Molecular insights into the mechanism of nonrecurrent F8 structural variants: Full breakpoint characterization and bioinformatics of DNA elements implicated in the upmost severe phenotype in hemophilia A

Abstract

Hemophilia A (HA) provides excellent models to analyze genotype–phenotype relationships and mutational mechanisms. NhF8ld’s breakpoints were characterized using case‐specific DNA‐tags, direct‐ or inverse‐polymerase chain reaction amplification, and Sanger sequencing. DNA‐break’s stimulators (n = 46), interspersed repeats, non‐B‐DNA, and secondary structures were analyzed around breakpoints versus null hypotheses (E‐values) based on computer simulations and base‐frequency probabilities. Nine of 18 (50%) severe‐HA patients with nhF8lds developed inhibitors, 1/8 affecting one exon and 8/10 (80%) affecting multi‐exons. NhF8lds range: 2–165 kb. Five (45%) nhF8lds involve F8‐extragenic regions including three affecting vicinal genes (SMIM9 and BRCC3) but none shows an extra‐phenotype not related to severe‐HA. The contingency analysis of recombinogenic motifs at nhF8ld breakpoints indicated a significant involvement of several DNA‐break stimulator elements.

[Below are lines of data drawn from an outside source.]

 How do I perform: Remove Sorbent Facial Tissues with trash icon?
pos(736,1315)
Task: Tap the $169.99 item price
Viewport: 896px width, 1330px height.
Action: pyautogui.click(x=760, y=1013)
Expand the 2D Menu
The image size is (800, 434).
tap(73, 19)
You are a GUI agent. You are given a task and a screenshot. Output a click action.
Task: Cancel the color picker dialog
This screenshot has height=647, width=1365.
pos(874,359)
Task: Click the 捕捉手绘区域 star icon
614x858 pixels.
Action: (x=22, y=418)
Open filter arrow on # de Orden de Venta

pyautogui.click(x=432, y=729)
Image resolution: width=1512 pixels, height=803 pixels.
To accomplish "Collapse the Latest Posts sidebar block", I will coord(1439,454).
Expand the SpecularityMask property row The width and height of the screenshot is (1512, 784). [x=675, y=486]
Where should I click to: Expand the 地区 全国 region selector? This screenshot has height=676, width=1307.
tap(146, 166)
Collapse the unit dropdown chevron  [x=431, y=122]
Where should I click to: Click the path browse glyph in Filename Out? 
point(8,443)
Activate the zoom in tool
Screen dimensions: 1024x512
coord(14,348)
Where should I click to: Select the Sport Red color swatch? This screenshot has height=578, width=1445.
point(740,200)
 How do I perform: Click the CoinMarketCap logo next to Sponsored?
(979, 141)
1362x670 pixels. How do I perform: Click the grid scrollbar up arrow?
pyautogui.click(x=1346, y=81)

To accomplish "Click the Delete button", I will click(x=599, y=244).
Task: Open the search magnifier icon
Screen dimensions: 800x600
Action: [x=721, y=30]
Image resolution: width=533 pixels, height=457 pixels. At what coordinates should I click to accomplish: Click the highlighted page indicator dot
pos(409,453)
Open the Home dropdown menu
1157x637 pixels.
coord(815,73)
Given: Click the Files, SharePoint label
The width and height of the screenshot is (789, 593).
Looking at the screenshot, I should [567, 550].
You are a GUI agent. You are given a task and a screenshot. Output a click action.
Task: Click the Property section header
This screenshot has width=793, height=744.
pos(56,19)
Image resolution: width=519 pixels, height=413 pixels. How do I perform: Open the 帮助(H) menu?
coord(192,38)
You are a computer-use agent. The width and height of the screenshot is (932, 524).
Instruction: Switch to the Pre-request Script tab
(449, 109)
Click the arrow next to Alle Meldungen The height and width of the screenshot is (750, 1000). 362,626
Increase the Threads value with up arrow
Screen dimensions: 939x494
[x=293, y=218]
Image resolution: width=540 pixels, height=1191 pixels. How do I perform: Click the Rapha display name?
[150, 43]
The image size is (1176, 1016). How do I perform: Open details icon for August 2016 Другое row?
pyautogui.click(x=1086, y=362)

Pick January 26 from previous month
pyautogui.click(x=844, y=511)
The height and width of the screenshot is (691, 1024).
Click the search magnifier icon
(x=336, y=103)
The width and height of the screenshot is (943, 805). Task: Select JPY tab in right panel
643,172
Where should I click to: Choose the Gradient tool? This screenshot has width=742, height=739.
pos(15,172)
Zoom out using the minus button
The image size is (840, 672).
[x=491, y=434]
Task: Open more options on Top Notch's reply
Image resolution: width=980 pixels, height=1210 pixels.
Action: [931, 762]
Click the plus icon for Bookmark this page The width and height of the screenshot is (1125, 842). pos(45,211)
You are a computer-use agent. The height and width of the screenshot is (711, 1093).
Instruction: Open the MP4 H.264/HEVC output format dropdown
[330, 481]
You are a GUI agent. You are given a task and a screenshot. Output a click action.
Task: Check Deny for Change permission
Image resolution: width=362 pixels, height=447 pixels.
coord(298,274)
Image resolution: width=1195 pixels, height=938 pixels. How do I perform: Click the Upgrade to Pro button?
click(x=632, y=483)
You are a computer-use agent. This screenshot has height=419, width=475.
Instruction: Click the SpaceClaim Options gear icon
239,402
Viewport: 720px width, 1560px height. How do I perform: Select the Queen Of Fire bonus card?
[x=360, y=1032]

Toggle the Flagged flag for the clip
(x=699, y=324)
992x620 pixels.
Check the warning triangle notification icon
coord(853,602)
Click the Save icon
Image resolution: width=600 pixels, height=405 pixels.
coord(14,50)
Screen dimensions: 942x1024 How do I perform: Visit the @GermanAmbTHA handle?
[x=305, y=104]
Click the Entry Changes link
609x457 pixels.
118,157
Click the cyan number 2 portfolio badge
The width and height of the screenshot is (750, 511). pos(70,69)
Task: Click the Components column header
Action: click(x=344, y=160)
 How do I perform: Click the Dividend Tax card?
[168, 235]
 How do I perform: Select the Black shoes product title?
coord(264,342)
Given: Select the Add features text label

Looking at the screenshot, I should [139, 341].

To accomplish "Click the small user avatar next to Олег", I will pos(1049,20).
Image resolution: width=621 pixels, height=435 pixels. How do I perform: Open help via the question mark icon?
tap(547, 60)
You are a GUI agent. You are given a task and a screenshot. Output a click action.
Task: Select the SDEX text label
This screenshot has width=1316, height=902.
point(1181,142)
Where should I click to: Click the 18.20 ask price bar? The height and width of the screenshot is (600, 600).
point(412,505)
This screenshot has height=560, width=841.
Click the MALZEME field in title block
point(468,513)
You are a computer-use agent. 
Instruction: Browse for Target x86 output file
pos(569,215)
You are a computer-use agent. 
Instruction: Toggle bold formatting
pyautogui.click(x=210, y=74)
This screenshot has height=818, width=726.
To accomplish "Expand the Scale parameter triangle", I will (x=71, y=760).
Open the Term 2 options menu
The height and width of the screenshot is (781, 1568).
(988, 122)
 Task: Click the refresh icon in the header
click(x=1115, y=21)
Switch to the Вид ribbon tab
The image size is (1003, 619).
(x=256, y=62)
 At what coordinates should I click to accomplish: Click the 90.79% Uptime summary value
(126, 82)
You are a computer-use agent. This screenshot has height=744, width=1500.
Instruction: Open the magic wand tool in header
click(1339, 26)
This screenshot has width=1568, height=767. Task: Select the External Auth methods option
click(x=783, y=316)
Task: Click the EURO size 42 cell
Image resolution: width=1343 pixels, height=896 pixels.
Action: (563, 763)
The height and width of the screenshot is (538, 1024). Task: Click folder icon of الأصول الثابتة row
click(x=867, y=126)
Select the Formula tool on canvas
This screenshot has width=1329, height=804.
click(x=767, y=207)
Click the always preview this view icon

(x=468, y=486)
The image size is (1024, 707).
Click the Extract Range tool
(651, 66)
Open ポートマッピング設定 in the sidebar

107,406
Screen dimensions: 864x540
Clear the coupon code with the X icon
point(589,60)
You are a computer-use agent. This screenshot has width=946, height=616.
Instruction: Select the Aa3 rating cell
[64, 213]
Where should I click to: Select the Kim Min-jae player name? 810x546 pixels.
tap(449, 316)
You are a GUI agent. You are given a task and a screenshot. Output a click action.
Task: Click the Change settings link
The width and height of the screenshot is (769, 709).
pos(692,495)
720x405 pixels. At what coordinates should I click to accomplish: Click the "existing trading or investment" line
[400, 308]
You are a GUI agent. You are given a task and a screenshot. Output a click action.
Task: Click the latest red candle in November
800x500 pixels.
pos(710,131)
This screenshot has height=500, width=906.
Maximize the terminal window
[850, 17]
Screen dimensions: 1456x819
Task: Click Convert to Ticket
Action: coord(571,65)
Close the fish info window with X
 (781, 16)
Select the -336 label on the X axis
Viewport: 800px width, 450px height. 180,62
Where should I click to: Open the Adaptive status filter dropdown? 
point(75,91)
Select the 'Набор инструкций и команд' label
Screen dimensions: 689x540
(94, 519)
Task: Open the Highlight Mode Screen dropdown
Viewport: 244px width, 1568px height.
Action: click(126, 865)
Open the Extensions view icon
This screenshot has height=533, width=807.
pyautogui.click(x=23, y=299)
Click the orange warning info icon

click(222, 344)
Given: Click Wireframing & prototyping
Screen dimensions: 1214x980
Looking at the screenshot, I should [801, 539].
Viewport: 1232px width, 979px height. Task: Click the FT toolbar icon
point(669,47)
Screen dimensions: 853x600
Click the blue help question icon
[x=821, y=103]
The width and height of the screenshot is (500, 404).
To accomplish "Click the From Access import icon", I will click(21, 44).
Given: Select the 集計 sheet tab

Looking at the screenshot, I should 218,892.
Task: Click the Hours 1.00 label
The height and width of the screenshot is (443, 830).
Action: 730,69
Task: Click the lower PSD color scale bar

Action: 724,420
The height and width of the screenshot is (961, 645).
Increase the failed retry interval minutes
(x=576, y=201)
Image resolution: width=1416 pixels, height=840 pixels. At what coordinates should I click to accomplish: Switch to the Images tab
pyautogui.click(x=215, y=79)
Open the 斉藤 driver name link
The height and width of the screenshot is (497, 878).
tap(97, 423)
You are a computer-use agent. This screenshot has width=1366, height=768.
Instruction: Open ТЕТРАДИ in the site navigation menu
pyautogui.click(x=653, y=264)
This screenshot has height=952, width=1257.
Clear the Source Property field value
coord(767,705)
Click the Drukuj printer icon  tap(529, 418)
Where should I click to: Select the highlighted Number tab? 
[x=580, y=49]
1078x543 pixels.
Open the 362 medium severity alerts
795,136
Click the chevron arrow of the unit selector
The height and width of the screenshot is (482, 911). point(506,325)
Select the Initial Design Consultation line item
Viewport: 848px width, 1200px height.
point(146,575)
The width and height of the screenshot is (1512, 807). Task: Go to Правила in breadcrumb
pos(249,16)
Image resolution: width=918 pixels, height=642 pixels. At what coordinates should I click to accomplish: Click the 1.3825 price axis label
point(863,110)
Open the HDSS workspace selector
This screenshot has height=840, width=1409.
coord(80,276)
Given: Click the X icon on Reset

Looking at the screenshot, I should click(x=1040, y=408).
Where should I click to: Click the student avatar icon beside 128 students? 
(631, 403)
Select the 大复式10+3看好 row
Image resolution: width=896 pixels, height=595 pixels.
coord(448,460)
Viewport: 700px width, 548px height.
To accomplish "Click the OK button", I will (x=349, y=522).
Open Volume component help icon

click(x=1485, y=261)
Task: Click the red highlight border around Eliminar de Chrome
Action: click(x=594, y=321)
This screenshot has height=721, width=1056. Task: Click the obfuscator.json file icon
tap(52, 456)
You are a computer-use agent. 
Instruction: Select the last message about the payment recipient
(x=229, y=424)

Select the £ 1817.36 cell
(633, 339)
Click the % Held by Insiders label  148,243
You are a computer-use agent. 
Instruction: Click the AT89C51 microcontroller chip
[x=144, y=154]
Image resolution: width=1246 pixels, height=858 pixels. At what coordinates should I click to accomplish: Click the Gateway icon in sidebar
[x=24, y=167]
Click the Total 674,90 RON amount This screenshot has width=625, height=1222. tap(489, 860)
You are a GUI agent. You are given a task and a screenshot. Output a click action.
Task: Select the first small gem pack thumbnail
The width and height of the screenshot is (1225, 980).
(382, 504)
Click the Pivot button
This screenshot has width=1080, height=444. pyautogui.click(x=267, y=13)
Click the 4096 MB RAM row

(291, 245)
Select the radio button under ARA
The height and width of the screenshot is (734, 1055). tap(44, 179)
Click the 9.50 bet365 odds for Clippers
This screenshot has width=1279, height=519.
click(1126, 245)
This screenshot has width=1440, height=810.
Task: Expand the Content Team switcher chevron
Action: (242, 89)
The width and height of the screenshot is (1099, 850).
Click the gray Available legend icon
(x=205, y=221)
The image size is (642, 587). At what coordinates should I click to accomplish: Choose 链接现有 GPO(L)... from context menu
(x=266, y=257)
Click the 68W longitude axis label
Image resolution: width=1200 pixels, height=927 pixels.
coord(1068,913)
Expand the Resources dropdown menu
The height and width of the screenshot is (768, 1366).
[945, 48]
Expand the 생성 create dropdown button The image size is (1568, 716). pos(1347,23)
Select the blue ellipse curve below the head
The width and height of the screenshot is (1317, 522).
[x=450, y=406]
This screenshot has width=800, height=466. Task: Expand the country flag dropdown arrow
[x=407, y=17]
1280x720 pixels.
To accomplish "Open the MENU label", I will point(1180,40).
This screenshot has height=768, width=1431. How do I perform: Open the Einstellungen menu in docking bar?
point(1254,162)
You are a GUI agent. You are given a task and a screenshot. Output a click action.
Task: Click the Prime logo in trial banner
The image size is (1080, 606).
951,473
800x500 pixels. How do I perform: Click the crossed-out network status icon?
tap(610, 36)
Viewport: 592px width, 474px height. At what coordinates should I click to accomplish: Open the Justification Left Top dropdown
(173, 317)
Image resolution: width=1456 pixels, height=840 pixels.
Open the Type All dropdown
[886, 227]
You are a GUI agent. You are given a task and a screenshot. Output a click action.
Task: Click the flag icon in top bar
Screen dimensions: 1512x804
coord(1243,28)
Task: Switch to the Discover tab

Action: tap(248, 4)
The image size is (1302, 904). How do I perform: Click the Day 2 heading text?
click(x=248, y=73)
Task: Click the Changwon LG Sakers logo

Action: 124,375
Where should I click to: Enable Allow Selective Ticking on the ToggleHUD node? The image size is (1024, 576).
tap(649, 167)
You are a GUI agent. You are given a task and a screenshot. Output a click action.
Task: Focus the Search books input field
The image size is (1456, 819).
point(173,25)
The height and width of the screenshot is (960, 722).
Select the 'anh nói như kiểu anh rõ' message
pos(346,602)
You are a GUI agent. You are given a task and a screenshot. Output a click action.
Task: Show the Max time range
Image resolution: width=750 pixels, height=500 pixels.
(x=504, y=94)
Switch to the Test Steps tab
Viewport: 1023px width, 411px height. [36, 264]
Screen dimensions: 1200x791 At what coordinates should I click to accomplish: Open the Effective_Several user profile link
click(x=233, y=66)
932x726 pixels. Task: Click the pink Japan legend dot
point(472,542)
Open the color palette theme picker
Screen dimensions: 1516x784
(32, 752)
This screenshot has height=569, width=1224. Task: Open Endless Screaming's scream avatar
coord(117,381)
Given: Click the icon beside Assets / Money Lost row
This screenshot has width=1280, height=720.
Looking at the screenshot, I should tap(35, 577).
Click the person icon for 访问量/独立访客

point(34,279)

Most nhF8ld’s breakpoint junctions showed microhomologies (1–7 bp). Three (27%) nhF8lds show complexities at the breakpoints: an 8‐bp inverted‐insertion, and the remnant two, inverted‐ and direct‐insertions (46–68 bp) supporting replicative models microhomology‐mediated break‐induced replication/Fork Stalling and Template Switching. The remnant eight (73%) nhF8lds may support nonhomologous end joining/microhomology‐mediated end joining models. Our study suggests the involvement of the retroposition machinery (e.g., Jurka‐targets, Alu‐elements, long interspersed nuclear elements, long terminal repeats), microhomologies, and secondary structures at breakpoints playing significant roles in the origin of the upmost severe phenotype in HA.